South African digital satellite television channel

eExtra is a South African digital satellite television channel owned by eMedia Holdings, offering a variety of lifestyle, dramas, telenovelas, court shows, sitcoms and movies.

==History==
e.tv as a broadcaster launched eKasi+, eToonz+, eMovies+ and eAfrica+ as new sister channels as the first of its planned set of TV channels for digital terrestrial television (DTT). e.tv, the SABC and M-Net plan to each roll out their own collections of additional TV channels in South Africa eventually.
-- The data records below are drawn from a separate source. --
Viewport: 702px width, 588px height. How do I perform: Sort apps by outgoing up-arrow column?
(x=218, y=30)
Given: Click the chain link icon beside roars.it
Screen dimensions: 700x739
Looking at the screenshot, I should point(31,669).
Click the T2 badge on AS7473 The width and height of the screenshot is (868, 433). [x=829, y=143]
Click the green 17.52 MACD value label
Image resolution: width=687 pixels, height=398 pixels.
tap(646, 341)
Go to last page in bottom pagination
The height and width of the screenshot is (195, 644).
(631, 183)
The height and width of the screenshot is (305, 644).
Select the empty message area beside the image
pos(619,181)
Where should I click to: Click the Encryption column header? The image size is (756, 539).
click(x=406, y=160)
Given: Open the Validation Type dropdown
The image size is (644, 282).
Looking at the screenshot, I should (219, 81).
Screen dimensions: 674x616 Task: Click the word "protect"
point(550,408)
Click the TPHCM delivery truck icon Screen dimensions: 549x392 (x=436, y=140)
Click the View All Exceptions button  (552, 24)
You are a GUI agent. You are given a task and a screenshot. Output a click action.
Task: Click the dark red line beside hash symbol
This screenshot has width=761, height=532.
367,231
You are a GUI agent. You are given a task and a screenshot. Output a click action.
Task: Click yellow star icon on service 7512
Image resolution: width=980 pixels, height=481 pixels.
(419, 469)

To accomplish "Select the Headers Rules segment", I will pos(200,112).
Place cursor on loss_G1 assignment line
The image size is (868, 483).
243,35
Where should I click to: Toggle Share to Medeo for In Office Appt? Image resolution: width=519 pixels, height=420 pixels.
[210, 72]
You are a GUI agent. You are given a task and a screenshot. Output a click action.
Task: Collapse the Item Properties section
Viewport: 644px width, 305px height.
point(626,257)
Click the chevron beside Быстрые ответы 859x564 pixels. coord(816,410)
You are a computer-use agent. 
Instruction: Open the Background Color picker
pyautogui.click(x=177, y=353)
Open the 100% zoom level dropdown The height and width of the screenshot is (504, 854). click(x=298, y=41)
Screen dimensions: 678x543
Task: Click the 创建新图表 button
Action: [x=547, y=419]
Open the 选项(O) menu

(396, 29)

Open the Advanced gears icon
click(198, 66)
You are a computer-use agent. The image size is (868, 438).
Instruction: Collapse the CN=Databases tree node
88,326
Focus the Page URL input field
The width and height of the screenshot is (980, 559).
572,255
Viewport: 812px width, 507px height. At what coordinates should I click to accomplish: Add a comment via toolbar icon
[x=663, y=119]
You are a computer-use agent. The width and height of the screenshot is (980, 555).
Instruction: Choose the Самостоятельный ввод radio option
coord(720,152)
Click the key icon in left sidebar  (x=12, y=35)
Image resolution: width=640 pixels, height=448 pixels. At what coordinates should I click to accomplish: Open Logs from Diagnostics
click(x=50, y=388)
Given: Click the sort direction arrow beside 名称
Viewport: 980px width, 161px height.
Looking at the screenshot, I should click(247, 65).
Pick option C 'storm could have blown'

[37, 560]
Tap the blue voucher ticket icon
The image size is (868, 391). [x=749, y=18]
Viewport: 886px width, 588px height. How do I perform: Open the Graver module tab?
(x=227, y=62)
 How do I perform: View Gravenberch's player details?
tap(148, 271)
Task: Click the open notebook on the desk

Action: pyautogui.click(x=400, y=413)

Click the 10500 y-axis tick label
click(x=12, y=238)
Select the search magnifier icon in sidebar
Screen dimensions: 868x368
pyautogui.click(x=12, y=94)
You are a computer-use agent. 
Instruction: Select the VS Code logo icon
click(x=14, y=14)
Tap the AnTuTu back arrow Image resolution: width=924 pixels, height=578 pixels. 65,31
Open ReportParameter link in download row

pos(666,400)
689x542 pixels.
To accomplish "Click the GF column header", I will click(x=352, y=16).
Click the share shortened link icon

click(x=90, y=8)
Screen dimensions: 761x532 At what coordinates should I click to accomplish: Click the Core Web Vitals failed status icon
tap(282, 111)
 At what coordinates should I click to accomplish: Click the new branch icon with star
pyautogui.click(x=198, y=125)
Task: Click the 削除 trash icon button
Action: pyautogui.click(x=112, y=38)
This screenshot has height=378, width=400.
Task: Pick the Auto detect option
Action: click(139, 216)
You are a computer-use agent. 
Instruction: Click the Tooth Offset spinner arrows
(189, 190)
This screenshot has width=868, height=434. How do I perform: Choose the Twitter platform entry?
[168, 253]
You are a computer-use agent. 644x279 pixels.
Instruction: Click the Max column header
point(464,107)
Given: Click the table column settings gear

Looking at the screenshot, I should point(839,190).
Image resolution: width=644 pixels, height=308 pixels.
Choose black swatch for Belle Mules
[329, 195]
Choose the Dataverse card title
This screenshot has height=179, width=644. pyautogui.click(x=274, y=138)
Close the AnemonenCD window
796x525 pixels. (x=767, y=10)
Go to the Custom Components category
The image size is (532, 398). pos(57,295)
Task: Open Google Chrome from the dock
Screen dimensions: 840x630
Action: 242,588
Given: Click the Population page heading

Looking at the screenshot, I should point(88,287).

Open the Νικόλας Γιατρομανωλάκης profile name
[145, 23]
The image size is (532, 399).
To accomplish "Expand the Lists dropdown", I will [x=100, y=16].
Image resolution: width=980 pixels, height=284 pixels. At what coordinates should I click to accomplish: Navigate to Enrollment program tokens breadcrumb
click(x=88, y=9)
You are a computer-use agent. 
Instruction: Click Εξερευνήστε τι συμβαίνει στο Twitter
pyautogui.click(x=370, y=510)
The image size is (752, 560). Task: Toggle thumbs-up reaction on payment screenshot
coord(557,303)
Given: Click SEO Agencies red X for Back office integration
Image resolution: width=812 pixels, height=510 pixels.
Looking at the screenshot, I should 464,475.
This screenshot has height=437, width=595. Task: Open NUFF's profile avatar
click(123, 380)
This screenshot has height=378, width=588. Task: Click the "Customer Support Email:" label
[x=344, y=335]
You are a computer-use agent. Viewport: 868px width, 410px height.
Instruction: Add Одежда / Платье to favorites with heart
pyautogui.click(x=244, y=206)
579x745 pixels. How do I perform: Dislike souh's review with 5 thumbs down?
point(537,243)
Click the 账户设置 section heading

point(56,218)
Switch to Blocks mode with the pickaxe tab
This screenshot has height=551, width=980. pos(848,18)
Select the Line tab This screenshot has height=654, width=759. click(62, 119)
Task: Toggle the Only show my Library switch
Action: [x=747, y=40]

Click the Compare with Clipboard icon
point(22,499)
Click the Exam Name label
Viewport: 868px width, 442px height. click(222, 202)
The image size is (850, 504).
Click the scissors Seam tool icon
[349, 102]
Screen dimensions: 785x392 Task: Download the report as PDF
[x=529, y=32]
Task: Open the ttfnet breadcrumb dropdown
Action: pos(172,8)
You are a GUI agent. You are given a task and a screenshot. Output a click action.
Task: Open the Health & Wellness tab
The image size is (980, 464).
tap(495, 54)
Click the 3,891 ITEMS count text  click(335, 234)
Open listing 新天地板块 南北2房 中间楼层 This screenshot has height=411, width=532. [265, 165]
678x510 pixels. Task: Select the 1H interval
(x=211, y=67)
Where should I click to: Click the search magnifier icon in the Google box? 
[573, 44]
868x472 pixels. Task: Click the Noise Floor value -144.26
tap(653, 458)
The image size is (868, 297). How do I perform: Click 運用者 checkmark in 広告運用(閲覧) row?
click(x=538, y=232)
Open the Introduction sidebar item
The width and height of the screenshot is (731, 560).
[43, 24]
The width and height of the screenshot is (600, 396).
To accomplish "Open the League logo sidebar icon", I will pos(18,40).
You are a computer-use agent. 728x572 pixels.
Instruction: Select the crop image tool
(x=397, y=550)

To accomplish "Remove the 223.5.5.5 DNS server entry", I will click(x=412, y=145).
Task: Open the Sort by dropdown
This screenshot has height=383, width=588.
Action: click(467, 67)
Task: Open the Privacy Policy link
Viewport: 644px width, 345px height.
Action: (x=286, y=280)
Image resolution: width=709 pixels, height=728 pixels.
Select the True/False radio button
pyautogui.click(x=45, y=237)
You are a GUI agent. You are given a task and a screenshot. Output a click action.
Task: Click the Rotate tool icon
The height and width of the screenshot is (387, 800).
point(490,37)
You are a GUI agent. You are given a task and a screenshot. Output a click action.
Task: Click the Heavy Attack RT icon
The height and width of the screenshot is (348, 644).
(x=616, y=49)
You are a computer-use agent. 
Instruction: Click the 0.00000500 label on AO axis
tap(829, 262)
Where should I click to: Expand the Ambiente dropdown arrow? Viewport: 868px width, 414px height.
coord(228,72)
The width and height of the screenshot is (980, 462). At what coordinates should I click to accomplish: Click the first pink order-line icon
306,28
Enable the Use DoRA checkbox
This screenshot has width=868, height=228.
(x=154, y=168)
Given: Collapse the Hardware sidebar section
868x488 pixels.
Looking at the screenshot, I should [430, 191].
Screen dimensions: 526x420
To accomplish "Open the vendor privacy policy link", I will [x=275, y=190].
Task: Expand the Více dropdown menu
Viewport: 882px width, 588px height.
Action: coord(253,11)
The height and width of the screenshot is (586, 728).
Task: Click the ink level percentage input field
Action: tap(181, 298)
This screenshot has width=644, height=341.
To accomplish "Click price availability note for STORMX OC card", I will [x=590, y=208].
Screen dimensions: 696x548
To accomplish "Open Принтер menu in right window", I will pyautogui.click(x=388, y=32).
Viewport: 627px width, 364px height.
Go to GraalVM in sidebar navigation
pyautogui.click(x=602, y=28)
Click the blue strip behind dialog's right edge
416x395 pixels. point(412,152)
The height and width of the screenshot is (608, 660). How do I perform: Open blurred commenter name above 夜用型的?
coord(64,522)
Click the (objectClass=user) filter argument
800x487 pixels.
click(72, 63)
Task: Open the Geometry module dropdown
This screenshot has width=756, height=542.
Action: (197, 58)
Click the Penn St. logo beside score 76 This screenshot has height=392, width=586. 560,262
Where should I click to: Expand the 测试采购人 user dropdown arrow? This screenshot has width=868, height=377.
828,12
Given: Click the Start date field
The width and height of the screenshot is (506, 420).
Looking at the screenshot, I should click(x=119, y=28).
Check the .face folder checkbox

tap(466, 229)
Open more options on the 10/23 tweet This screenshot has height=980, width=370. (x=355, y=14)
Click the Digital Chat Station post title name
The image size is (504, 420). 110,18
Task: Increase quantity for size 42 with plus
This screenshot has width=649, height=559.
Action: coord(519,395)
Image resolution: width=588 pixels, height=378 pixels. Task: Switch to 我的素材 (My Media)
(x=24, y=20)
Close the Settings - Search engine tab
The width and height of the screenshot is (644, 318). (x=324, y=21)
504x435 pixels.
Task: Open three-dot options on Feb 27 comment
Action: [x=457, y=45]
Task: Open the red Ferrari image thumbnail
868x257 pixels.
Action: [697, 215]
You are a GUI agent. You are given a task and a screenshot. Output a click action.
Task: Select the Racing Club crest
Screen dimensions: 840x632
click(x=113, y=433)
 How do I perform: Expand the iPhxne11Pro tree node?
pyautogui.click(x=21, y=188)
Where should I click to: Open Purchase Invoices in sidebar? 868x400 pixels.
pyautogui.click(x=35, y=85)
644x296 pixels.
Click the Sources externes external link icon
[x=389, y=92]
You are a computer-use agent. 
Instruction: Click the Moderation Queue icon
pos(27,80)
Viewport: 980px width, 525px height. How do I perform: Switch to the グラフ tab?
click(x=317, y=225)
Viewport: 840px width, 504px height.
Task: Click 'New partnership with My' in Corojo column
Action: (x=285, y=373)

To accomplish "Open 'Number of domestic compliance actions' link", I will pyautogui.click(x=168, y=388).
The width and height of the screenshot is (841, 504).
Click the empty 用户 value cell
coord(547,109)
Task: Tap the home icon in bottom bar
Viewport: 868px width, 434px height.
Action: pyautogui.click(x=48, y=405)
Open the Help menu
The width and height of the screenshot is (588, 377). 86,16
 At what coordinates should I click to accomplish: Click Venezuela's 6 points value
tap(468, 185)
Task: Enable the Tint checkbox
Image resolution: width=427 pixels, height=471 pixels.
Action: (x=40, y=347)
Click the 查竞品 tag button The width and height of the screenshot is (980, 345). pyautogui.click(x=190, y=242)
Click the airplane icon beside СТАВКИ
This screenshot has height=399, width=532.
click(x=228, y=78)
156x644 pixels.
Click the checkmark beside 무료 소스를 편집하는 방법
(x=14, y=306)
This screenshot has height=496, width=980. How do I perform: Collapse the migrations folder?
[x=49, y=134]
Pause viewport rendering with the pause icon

The networks will eventually be a part of South Africa's digital terrestrial television system, but began airing over OpenView HD while the launch of DTT is coordinated. as eToonz+ along with eKasi+ (now eExtra), eAfrica+ (defunct) and eMovies+ (now eMovies).

eKasi+ was later added to the StarSat platform on 17 December 2015.

The network was rebranded as eExtra was launched on 1 April 2017 on Openview HD and StarSat. It was later added to DStv on 17 May of the same year. In 2021, the eKasi branding was revived as an eReality programme block in June.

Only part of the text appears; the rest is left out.